INPUT MATERIAL >>
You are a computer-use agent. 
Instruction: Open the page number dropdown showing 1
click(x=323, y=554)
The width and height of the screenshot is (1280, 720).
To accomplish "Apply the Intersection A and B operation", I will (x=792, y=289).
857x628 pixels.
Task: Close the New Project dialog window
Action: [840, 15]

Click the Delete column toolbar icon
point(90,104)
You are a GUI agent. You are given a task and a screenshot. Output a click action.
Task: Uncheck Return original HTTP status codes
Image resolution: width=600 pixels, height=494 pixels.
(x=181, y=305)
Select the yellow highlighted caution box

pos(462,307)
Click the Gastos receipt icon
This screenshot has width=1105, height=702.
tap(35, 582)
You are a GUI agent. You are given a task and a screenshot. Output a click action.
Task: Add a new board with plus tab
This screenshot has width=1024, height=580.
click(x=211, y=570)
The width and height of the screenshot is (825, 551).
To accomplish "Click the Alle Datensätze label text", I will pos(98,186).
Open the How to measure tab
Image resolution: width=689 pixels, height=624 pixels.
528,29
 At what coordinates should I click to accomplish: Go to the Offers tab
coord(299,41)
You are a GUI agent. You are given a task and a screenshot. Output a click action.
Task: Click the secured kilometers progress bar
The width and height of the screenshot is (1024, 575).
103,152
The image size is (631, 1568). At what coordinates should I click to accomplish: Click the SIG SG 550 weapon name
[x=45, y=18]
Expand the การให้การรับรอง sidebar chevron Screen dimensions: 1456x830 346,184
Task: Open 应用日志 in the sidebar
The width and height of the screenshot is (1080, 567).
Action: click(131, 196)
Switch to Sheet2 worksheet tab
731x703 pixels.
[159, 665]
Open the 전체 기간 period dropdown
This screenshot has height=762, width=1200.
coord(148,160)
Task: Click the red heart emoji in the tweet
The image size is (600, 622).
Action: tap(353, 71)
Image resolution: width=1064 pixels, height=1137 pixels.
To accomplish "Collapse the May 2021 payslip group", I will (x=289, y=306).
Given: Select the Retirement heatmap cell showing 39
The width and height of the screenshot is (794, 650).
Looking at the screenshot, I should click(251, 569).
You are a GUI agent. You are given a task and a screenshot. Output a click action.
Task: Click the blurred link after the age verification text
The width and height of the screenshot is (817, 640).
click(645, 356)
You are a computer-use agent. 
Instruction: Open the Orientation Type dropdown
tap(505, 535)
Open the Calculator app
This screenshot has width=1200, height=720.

EXERCISE INSTRUCTIONS >> Leave out every line before the one containing "The width and height of the screenshot is (817, 640)."; set down that line and all remaining lines of the material exactly.

TASK RESPONSE >>
The width and height of the screenshot is (817, 640).
click(645, 356)
You are a computer-use agent. 
Instruction: Open the Orientation Type dropdown
tap(505, 535)
Open the Calculator app
This screenshot has width=1200, height=720.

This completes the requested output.